North Koreans Marched in Support For Kim Jong Un Attacking Donald Trump

Members of the People's Security Council take part an anti-U.S. rally, in this September 23, 2017 photo released by North Korea's Korean Central News Agency (KCNA) in Pyongyang. KCNA via REUTERS

North Korean leader Kim Jong Un unleashed his citizens in a march in the capital city of Pyongyang Saturday to display support for his lashings of United States President Donald Trump, Agency France Presse reported.

Tens of thousands of people amassed in the city's Kim Il-Sung Square—named after the current leader's grandfather and the nation's founder—to represent workers, intellectuals and peasants in a likely forced showing of solidarity against Trump and for the totalitarian regime.

Marchers followed a banner reading: "Let us safeguard with our lives the central committee of the party headed by the great comrade Kim Jong-Un."

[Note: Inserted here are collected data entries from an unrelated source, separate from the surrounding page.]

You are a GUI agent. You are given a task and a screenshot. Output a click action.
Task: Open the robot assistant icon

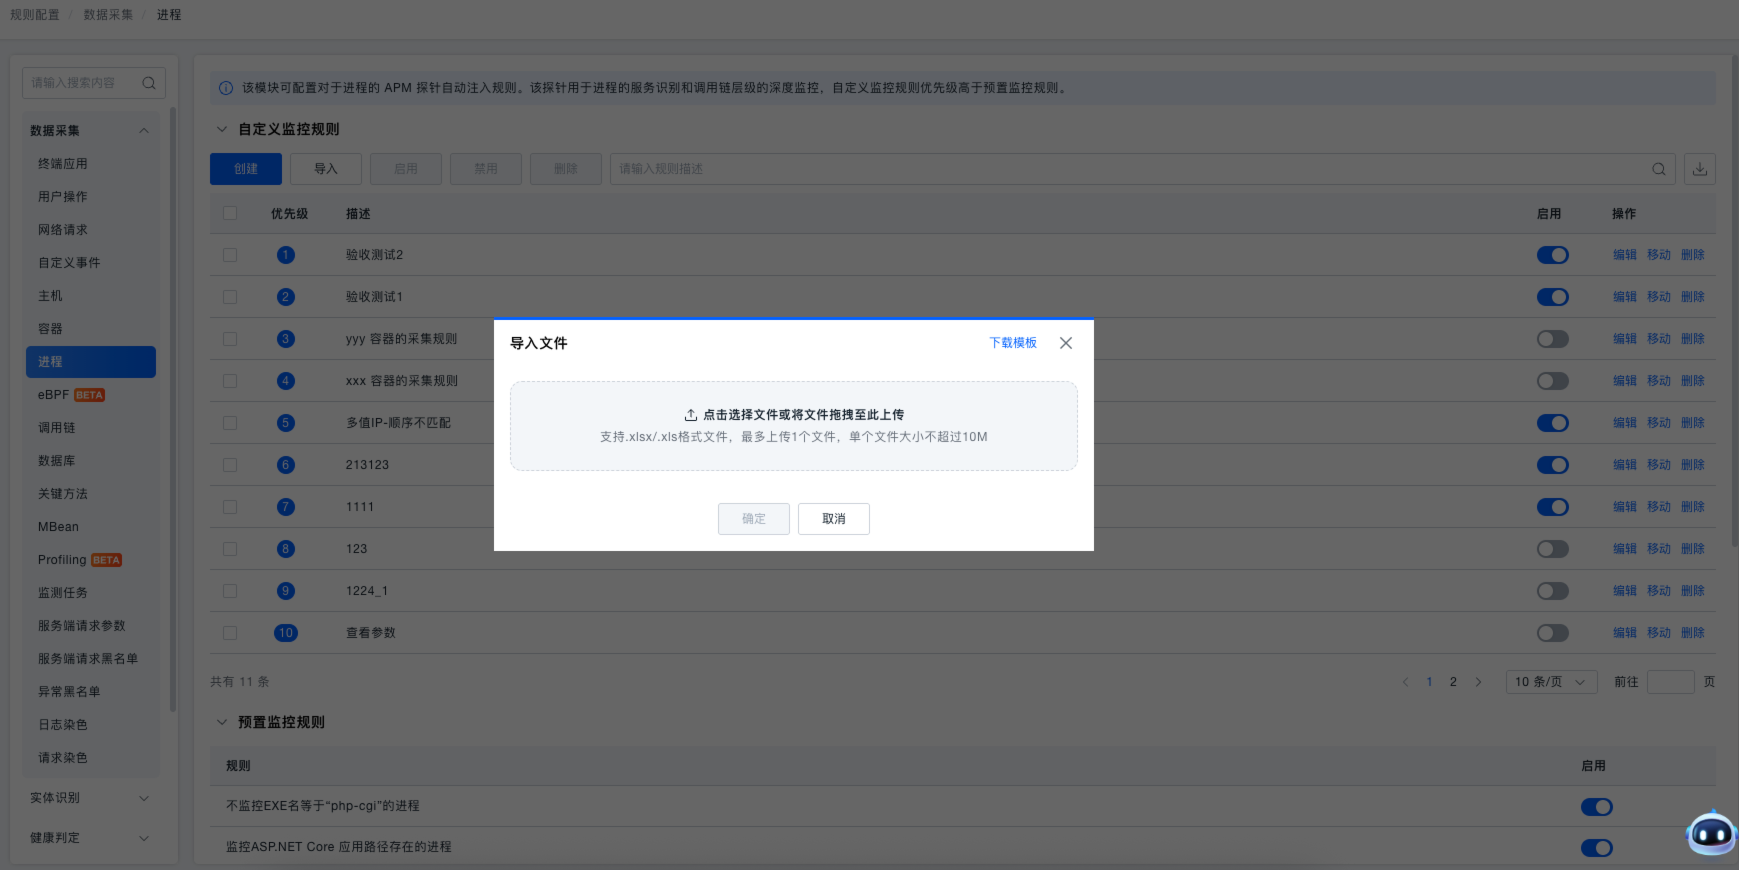pyautogui.click(x=1711, y=832)
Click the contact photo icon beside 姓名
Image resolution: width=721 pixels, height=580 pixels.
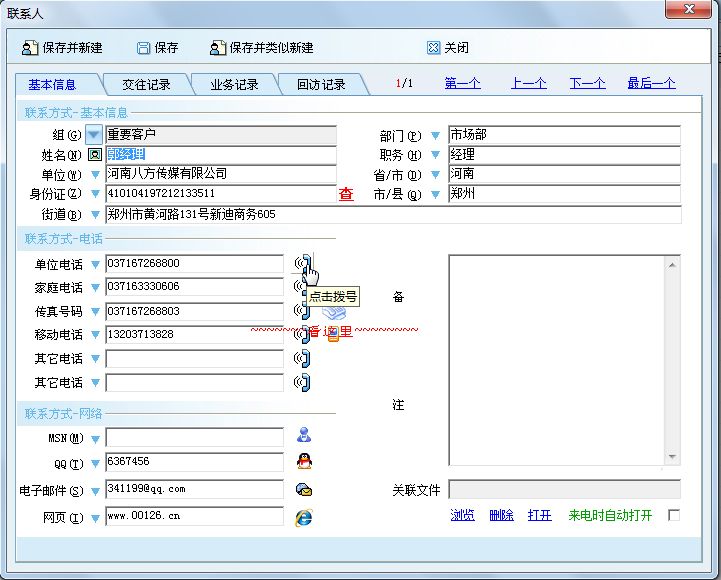click(94, 155)
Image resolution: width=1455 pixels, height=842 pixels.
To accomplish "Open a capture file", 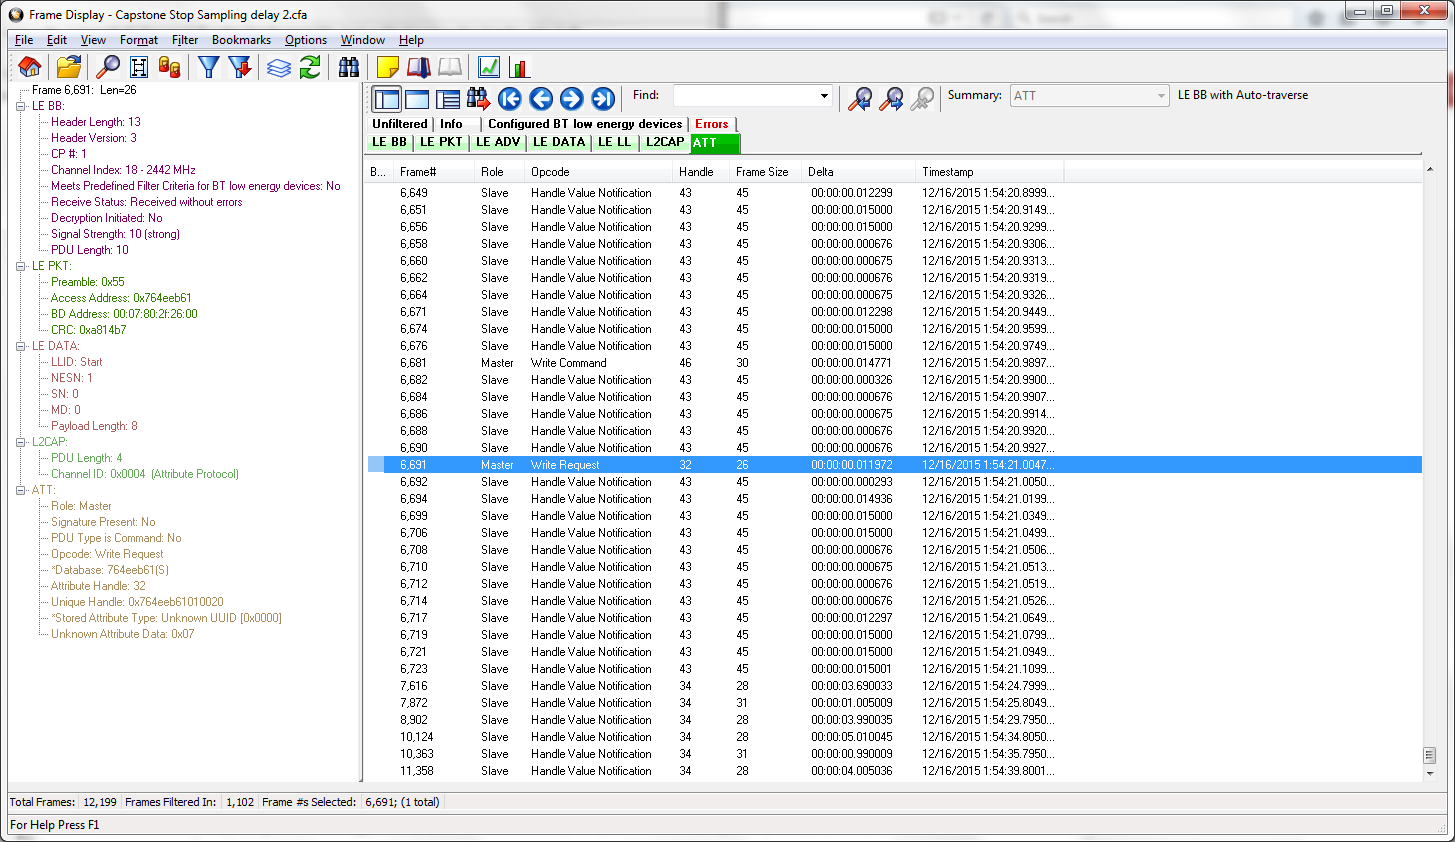I will (x=67, y=67).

The march came as Trump and Kim Jong Un exchanged significant barbs this week. During his long-awaited speech before the United Nations General Assembly Tuesday, Trump again called Kim "rocket man," a reference to the government's ongoing and frightening missile and nuclear testing, and threatened the U.S. could "destroy" the North if it continued to make its own threats towards the U.S. and its allies like South Korea and Japan.

But Trump's apparent threat of military action against the North only resulted in another warning from Kim. The leader, who took over for his father Kim Jong Il in late 2011, fired back by calling Trump a "barking dog" and said the president would "pay dearly" for his comments before the United Nations.

While the march Saturday was just one of many the North frequently holds in order to show the current government has the backing of its people—actual or not—at least some of the marchers had choice words for Trump.

"I would like to put down my pen and take up arms again to perform my duty to defend the fatherland," a Pyongyang Mechanical University student Ri Il Ung said according to AFP.

The student added: "Trump is a warmonger and a backstreet gangster. It's quite ridiculous that such a person could become a politician."

Trump is far from the first U.S. leader to employ terse or volatile language in attempts to either bring the North's leadership to its knees or the negotiating table, but Kim has not backed down. President George W. Bush lumped the North together with Iraq and Iran as part of his "axis of evil," and Barack Obama said the U.S. would defend its allies while speaking in the South in 2014.